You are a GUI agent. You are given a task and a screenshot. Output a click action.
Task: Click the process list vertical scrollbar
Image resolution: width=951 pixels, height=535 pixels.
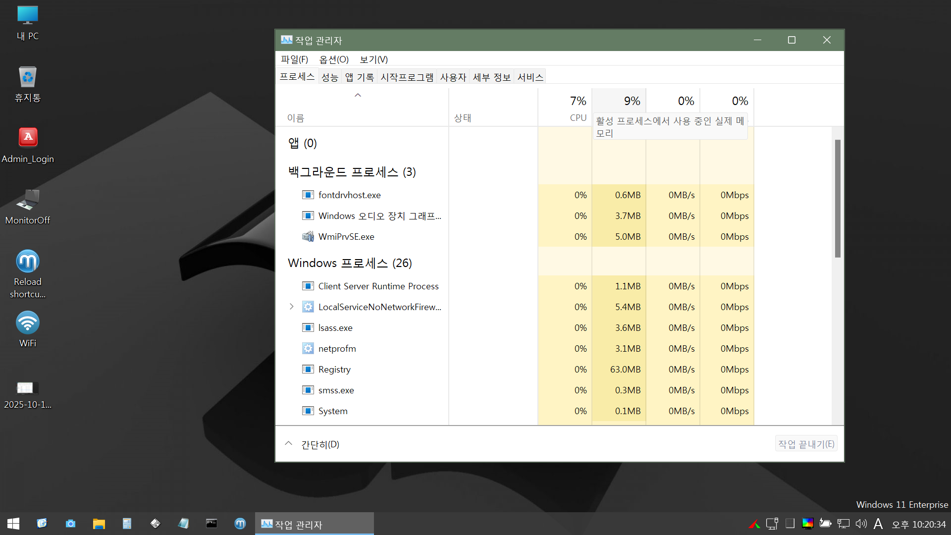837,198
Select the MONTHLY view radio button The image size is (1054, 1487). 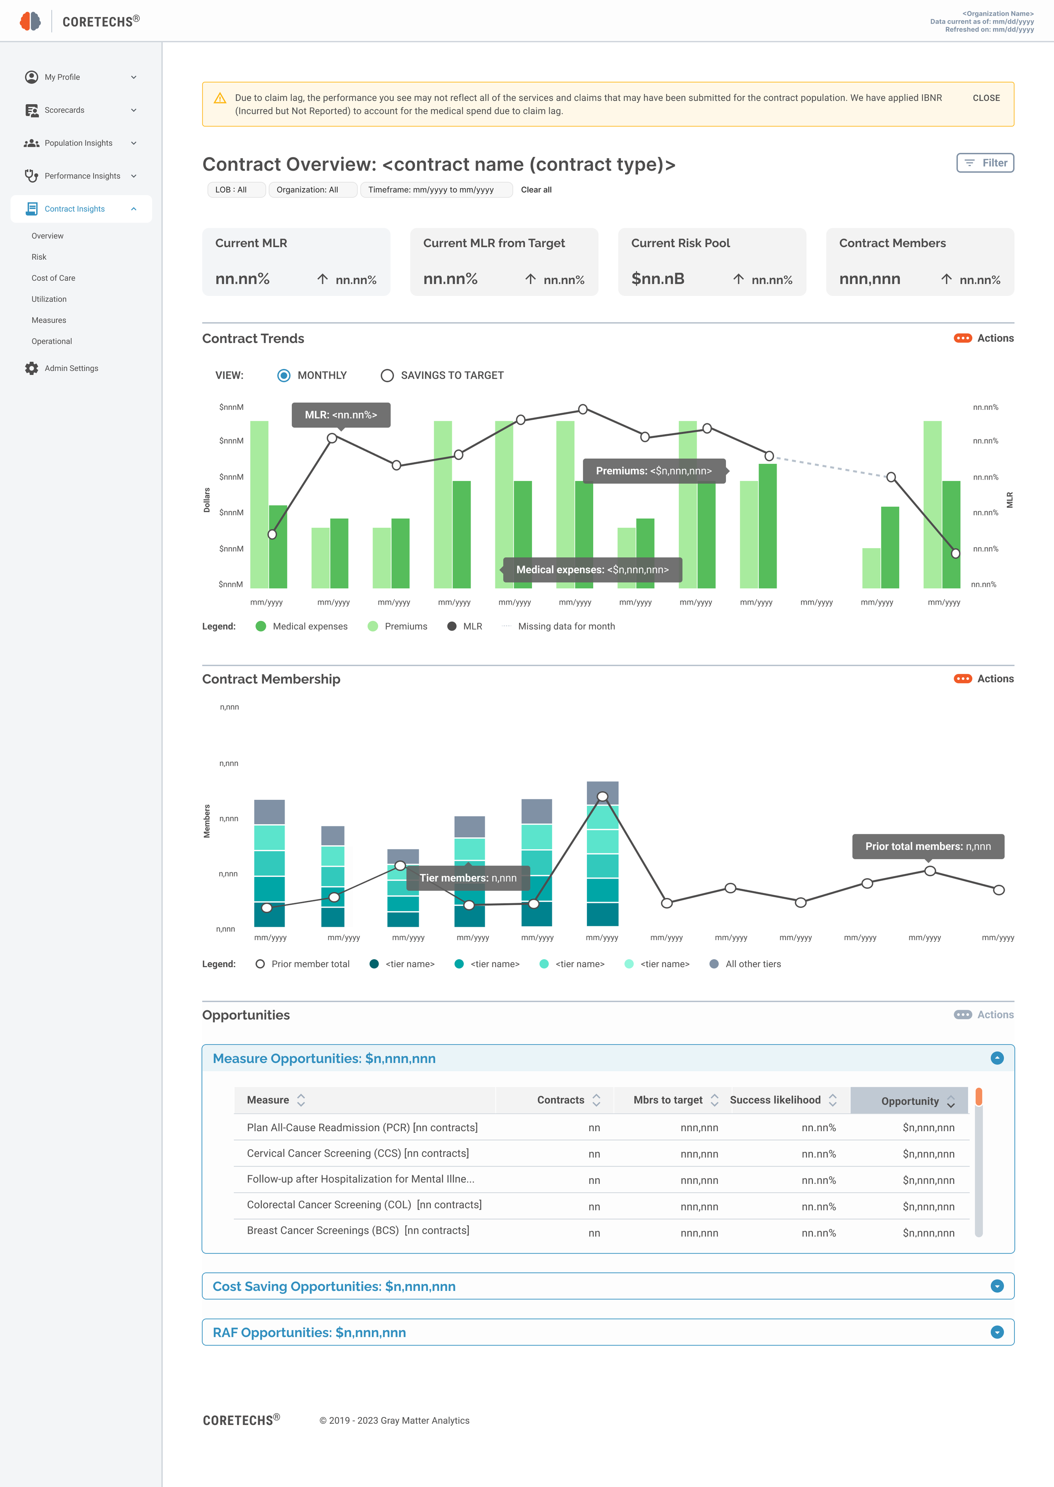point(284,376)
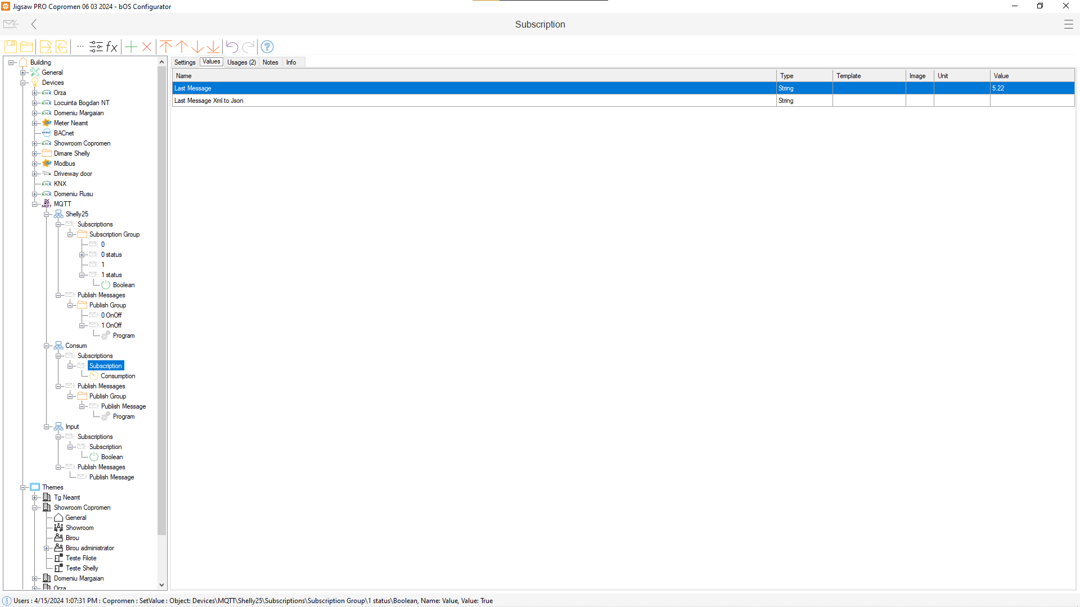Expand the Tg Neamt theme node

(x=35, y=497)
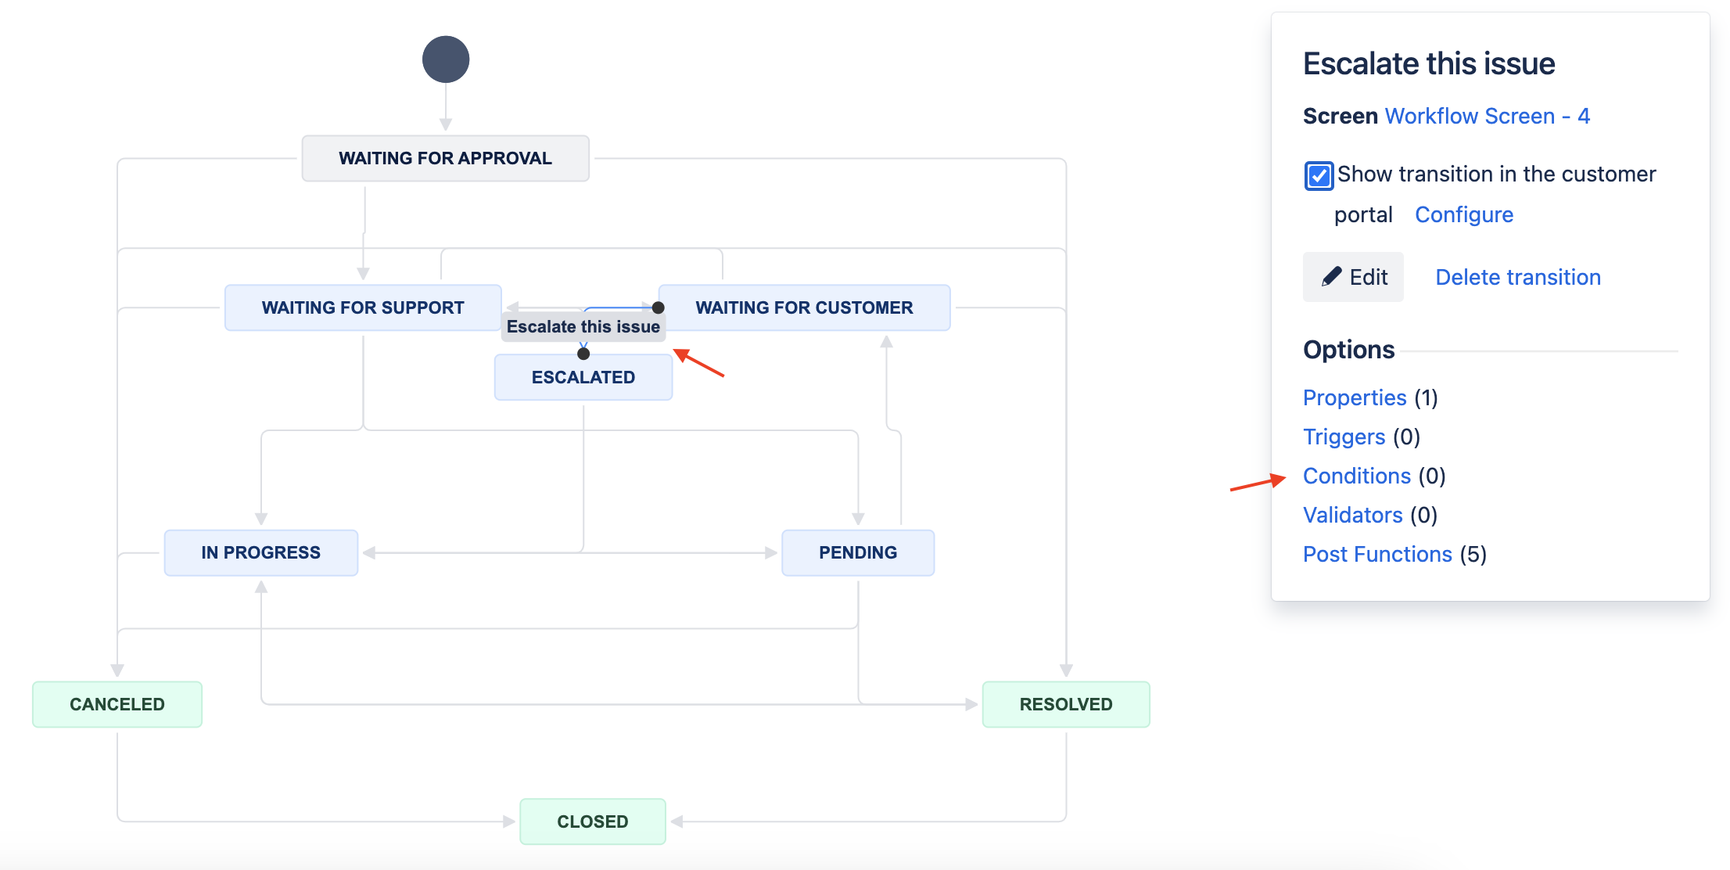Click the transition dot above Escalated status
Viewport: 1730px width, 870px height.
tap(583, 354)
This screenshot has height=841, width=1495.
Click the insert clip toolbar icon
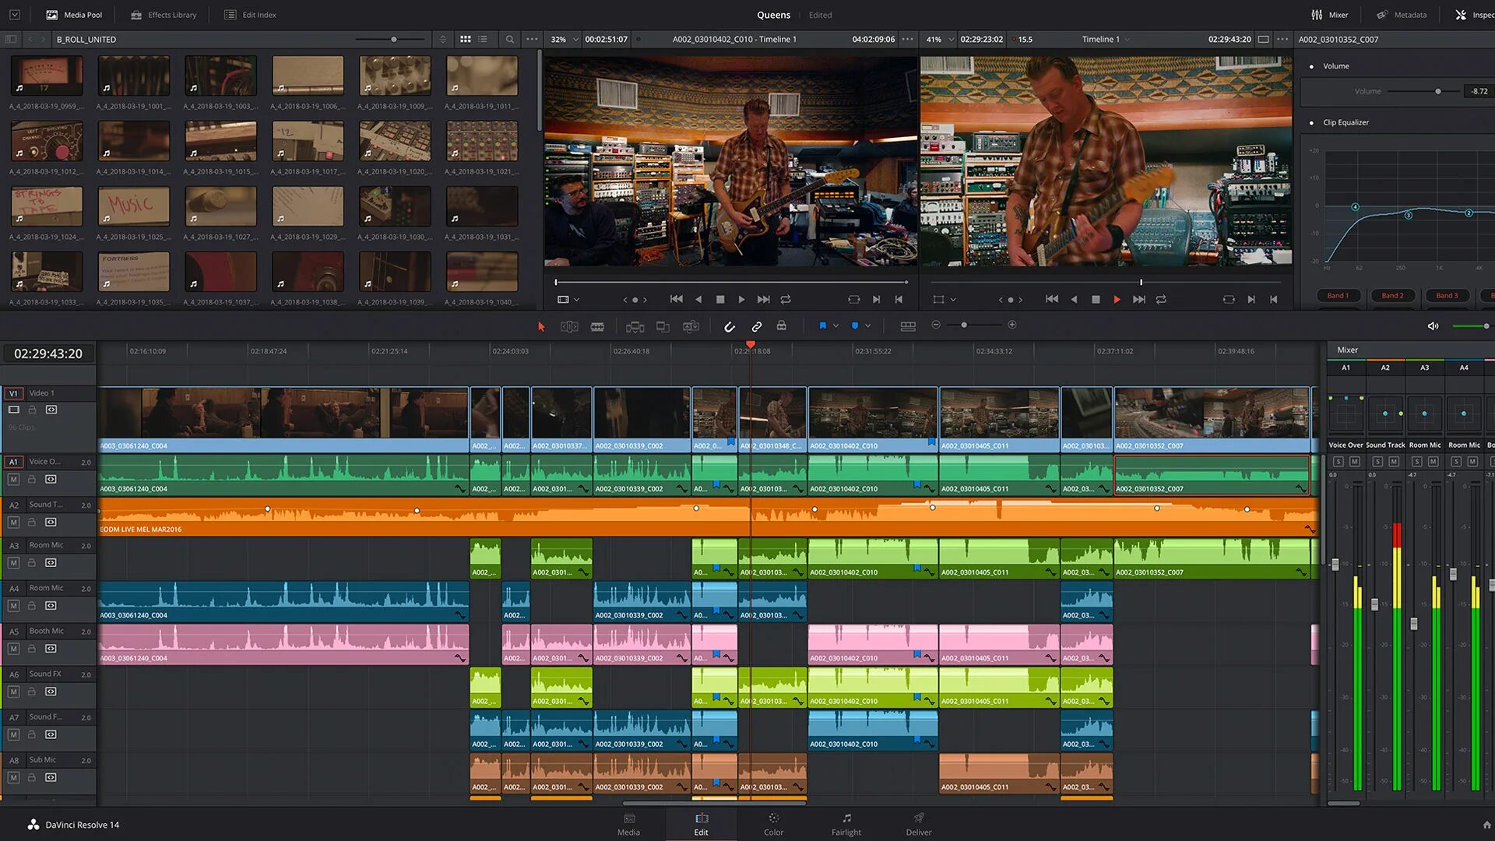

—————

Looking at the entries above, say how many lines hold the word "screenshot". Offer no other text.

▶ Written solution: 2